This is a post that will have spoilers about the end of the second season of Ted Lasso. Do not read any further if you have not seen it. I’ll put an extra paragraph to keep it from your eyes and we can meet again tomorrow.
The first season of Ted Lasso may be one of the most perfect seasons of television ever made. It’s like being inside the best session of therapy you’ve ever had. The kind where you have a breakthrough so profound that the hurt and agony of your worst childhood trauma suddenly feels not only bearable but also the reason to fully love yourself. It’s just that good on the emotional truth scale. The warmth and safety and growth is beautiful.

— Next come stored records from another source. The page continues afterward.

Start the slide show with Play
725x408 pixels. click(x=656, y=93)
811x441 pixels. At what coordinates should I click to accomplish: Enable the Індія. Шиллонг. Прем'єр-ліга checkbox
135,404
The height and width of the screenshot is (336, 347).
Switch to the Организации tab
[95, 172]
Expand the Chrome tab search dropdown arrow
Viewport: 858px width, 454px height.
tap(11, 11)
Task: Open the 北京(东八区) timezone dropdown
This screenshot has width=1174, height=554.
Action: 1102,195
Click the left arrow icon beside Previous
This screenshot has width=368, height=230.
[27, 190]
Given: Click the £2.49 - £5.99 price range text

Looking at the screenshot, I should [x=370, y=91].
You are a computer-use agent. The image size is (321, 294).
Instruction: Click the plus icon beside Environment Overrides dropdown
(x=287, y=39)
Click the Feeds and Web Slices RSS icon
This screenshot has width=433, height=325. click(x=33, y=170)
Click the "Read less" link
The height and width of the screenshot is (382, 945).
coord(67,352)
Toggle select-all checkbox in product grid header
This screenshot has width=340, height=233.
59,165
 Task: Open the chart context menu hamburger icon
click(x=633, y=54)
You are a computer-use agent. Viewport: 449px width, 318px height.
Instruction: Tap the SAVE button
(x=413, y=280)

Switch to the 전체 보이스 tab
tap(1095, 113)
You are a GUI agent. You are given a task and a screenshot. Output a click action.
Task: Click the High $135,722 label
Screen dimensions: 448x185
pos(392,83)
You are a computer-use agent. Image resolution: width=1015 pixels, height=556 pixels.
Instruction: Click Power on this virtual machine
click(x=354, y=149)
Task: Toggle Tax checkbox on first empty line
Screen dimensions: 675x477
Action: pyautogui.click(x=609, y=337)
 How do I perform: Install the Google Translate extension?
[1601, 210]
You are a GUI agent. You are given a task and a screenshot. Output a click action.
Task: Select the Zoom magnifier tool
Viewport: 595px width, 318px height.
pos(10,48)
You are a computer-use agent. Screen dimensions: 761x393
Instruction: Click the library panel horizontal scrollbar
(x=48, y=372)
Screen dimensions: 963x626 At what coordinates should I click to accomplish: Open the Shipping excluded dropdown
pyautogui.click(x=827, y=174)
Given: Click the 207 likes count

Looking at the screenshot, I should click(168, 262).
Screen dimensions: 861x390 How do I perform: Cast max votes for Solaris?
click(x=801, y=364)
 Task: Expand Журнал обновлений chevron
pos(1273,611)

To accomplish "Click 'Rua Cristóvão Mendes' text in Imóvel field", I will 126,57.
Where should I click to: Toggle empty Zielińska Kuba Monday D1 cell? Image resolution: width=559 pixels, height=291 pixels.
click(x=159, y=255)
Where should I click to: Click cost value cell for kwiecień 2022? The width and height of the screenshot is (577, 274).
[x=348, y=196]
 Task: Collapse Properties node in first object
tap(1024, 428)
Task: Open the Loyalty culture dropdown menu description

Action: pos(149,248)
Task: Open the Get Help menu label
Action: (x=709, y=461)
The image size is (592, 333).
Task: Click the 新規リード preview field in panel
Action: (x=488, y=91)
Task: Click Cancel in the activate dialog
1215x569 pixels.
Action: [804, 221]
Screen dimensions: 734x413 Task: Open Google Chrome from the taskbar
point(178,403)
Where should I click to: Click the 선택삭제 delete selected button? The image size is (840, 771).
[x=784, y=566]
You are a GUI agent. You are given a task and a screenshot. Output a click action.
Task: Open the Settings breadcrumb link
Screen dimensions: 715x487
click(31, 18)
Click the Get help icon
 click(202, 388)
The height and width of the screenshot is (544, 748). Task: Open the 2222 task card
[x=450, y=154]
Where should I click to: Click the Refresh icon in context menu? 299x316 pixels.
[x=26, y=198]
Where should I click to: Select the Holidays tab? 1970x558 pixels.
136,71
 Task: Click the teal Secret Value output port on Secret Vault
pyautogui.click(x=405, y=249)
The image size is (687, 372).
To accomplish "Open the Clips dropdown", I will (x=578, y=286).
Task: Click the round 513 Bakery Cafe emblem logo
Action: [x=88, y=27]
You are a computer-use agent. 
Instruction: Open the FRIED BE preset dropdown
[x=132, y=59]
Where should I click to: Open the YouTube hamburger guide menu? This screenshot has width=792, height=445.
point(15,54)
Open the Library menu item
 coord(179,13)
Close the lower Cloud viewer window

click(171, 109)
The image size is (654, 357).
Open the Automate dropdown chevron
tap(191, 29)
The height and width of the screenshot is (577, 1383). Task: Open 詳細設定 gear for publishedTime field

But season two leans into tropes and villainy where it used to rely on nuance and kindness. Rather than feeling the pride and hope of emotional truth that has been hard gotten (the truth will set you free but first it will piss you off), we are given the obvious end of Nate betraying Ted and Rebecca by going to coach for Rupert’s new team West Ham.
Nate makes a massive accusation that Ted abandoned Nate emotionally but we are given roughly thirty seconds to wrack our brains for these betrayals before it is revealed that Nate has chosen to abandon Ted. How do we feel about this? Wouldn’t we normally explore how both people contributed to the feeling? But nope it’s send Nate right into insecure narcissistic reactivity rather than mine for the potential nuance.
We could have been given a story where we see Nate and Ted equally participating in the traumas they each carry and how it affects their relationship. Ted with his fear of abandonment brought on by his father’s suicide very well may play out that pattern of abandonment on Nate. But that’s left largely unexplored. Perhaps it could have shown us how Nate intuitively sees that because of Ted’s unresolved pain with his father, Ted in fact isn’t fully there for Nate in his new role as a surrogate father figure coach.
The struggles of a young man coping with a new position and unexpected authority granted by father figure like Ted juxtaposed against Nate’s own issue with his father who doesn’t show him respect would have been an empathetic story in the hands of this show.
There was so much fertile ground for how each character could trigger emotions in the other and for how they could own and resolve these feelings. But instead it’s straight to villain don’t pass to don’t collect 200 dollars. By the end I wasn’t even sad about the loss. I’d resigned myself to the conclusion. But they could have done so much better by everyone. Even if Nate must experience his darker impulses we would have been wiling to see the full journey of how he arrived there and the pain other’s traumas has inadvertently wrecked on Nate.
I guess I’m not sad. I’m just disappointed. And that’s how you know it really mattered to me.